These are the key concepts you need to understand to accurately answer the question.

Rate of Change
The rate of change in a logistic function is a vital concept to grasp. It shows how fast the population (or whatever is being measured) is growing or shrinking over time.

In our logistic model, the rate of change can be computed by analyzing the differences in consecutive values of the function. You do this by subtracting the previous value from the next. This difference tells us how much the population has grown in each time step.

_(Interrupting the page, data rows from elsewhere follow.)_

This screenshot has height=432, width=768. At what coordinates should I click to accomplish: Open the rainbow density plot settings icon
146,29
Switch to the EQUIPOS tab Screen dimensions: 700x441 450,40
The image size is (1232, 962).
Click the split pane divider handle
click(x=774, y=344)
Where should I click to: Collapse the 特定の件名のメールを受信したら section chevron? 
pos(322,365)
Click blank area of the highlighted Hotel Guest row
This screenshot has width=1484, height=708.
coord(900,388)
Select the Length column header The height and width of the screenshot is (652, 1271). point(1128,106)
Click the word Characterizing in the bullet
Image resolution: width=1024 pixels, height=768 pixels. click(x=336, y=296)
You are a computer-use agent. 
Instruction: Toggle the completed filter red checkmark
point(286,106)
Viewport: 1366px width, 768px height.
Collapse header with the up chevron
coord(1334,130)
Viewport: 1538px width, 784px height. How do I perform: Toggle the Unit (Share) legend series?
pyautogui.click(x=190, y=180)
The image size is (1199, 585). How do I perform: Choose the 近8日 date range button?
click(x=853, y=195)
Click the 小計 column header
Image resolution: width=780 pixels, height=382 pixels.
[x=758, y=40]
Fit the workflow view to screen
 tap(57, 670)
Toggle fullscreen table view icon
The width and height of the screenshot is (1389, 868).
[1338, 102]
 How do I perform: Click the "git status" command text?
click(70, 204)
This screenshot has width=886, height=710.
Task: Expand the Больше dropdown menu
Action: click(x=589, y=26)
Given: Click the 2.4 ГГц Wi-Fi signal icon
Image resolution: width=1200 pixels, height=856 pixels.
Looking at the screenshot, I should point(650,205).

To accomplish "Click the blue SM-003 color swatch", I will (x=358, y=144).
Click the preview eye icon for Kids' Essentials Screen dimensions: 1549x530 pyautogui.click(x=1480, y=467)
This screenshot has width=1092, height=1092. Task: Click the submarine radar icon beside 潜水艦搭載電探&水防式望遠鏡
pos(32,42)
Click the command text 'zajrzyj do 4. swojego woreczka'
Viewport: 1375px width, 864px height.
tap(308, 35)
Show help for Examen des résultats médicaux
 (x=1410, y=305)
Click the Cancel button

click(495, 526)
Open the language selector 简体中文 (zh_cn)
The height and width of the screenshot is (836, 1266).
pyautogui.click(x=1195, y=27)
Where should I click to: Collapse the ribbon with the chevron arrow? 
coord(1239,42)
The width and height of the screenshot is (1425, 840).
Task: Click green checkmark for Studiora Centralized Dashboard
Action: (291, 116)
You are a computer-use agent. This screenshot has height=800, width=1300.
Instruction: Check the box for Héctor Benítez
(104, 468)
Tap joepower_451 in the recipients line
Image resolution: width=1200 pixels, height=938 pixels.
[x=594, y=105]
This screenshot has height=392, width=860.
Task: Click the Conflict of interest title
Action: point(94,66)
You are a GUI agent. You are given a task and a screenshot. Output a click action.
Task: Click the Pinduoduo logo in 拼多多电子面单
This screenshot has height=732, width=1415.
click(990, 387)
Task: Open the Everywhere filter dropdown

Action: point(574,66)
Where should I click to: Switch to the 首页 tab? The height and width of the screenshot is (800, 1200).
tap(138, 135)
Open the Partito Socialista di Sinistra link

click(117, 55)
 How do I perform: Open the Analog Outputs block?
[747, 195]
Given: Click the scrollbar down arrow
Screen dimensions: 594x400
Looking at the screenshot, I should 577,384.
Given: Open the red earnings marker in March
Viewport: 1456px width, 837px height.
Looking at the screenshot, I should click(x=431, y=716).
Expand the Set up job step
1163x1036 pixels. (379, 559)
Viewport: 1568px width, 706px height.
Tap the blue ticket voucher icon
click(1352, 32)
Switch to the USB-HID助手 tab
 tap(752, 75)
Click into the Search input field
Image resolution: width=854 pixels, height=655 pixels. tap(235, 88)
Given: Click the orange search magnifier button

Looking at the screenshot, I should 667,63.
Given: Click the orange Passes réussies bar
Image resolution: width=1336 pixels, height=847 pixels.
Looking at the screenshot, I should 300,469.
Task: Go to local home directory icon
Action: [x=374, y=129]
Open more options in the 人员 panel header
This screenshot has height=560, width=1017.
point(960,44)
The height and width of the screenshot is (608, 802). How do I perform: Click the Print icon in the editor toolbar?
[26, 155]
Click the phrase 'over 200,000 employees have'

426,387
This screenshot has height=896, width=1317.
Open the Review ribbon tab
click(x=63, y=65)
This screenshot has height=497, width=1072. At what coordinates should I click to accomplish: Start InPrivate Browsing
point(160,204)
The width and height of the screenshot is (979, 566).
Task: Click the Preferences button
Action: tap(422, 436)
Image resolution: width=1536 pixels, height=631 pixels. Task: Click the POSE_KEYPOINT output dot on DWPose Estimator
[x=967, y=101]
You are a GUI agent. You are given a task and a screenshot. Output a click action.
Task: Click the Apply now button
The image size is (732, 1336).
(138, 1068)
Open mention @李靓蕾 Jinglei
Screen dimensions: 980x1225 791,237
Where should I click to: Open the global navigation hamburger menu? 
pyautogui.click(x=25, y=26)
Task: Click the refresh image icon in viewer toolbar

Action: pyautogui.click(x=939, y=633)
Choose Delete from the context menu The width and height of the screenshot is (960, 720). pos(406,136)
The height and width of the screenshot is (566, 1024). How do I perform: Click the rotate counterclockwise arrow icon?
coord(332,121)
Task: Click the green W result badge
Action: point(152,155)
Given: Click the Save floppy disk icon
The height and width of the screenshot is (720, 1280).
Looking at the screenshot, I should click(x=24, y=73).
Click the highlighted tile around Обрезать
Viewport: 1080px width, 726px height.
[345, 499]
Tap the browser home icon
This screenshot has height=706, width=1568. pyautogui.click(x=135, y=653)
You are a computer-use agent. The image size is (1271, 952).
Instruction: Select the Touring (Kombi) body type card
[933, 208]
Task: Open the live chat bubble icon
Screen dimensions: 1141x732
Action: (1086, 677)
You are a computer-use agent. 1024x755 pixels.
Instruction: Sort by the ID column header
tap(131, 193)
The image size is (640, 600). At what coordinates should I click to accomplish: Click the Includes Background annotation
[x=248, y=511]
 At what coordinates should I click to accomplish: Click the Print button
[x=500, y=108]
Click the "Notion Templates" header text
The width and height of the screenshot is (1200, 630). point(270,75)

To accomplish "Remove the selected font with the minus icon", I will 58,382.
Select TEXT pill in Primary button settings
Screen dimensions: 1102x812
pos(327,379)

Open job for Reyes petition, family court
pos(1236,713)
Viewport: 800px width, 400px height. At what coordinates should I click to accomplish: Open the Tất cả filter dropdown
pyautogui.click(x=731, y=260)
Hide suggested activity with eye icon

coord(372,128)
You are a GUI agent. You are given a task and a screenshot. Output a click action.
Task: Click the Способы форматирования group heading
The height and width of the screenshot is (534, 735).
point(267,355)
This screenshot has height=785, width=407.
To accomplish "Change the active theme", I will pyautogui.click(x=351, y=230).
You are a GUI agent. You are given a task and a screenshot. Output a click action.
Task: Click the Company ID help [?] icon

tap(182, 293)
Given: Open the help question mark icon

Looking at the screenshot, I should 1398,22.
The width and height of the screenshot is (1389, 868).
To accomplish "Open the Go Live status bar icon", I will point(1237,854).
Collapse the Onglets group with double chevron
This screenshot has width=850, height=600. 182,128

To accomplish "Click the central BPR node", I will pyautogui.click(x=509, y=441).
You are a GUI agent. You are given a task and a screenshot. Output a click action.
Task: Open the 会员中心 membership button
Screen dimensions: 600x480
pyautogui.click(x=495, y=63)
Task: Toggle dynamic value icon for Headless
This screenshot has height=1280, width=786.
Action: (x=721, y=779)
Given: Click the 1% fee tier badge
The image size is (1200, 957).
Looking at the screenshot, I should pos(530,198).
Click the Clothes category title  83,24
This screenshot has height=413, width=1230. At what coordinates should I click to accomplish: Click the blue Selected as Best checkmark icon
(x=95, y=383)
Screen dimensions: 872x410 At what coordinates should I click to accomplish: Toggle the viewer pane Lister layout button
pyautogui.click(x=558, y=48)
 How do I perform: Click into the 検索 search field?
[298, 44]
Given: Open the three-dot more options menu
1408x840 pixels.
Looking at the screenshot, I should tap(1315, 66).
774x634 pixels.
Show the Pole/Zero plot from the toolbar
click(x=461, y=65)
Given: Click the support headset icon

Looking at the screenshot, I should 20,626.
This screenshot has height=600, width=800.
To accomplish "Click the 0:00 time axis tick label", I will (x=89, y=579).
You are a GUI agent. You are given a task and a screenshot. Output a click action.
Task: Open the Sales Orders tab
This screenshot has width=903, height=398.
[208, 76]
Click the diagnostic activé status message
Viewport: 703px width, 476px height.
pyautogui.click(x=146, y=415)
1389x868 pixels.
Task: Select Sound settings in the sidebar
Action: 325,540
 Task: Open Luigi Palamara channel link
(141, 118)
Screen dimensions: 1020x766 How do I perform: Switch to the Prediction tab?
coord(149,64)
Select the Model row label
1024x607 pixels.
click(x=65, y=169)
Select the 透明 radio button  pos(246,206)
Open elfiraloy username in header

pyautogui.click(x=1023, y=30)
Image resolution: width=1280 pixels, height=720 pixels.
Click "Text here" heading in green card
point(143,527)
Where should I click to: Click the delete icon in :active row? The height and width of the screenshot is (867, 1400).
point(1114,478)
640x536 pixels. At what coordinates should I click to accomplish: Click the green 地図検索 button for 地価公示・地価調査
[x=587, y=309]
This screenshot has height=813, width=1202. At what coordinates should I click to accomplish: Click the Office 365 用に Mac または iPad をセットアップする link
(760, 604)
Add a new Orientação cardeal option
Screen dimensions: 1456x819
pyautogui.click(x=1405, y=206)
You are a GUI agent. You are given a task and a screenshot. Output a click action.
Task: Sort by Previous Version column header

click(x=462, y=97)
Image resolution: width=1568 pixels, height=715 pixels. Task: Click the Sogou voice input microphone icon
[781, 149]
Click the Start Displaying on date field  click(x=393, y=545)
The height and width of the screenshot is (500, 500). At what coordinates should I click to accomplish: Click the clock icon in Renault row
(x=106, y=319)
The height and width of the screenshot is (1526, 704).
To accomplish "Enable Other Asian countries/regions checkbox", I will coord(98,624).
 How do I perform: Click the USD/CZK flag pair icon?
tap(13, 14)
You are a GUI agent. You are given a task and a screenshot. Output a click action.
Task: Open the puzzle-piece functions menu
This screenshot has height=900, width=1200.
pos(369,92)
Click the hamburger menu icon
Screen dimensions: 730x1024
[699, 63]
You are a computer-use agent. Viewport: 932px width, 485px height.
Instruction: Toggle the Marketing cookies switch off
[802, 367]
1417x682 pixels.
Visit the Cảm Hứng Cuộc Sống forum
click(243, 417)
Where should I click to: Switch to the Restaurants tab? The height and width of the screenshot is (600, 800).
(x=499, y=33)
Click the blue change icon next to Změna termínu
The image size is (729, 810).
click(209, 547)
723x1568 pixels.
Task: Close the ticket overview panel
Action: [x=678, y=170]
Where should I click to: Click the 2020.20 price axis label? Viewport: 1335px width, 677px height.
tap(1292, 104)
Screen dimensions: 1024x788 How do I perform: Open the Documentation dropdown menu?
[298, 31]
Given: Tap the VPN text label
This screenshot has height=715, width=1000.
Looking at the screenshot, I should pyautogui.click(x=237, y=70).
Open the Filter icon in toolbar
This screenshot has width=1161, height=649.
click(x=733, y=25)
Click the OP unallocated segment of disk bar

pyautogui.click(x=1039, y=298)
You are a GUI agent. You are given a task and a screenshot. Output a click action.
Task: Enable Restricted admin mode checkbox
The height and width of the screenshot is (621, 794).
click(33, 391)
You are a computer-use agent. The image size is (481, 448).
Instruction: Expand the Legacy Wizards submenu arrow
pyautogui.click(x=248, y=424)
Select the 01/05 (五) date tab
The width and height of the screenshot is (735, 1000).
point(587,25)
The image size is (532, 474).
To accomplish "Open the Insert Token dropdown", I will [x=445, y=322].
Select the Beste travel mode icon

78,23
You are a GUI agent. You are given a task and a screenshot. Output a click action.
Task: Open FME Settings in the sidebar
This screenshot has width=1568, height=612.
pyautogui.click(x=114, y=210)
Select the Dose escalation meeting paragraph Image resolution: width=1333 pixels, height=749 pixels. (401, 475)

For example, when the difference between populations at consecutive times is biggest, that's where the population is growing the fastest. In the given exercise, the biggest difference, or maximum rate of change, happens between the 5th and 6th period (between time 40 and 60). This tells us the population is growing at a maximum rate around the middle of this interval, approximately at time 45.

This peak in the rate of change is important because it represents the point of most rapid growth in the cycle of this particular population dynamics.
Population Growth
Population growth in logistic functions begins with a slow increase, speeds up to reach a maximum growth rate, and then gradually slows as it approaches its upper limits called carrying capacity. Understanding this process is crucial for predicting how populations behave over time.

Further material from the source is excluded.